With her classmates Zarine was also due to present a fashion show at the school. She was to model saris she had herself designed.
Just before her deportation, she appealed to the Children’s Commissioner: “This country has given me my missed childhood back. I have to give back my contribution to this country for giving me such a good and enjoyable life.”
In February, Zarine lost her legal battle to stay in England when, despite overwhelming medical evidence, the immigration judge Justice Herlihy refused to grant her permission to stay in the UK. Her mother Tasnim implored the immigration officials to come to the hospital and see her condition. She said: “This is the worst time in my life. I want to say so many things but I can’t. When I told Zarine the news she just cried and said, ‘Why’”. Soon, she and Zarine voluntarily returned to India.
The immigration department took a bafflingly strident line in this case and even impeded her treatment on the state-funded NHS arguing that she was not a British national entitled to free treatment on the NHS. She waited for almost 10 days before her treatment could begin, losing vital time in her struggle to remain alive.

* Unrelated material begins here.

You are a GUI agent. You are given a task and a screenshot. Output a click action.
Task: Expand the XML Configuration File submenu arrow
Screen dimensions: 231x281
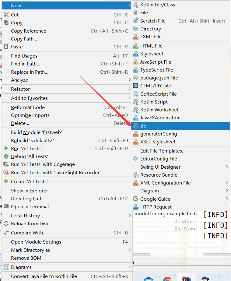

Many in her school are still shocked and angry. Ms Robinson, one of her favourite teachers, said: “From a personal point of view, I hope that the Home Office will look carefully at what has happened in Zarine’s case and learn from it so that other people are not placed in the same difficult circumstances. To question a child’s entitlement to medical treatment when (she is) suffering from a rare and terminal disease is inhumane.”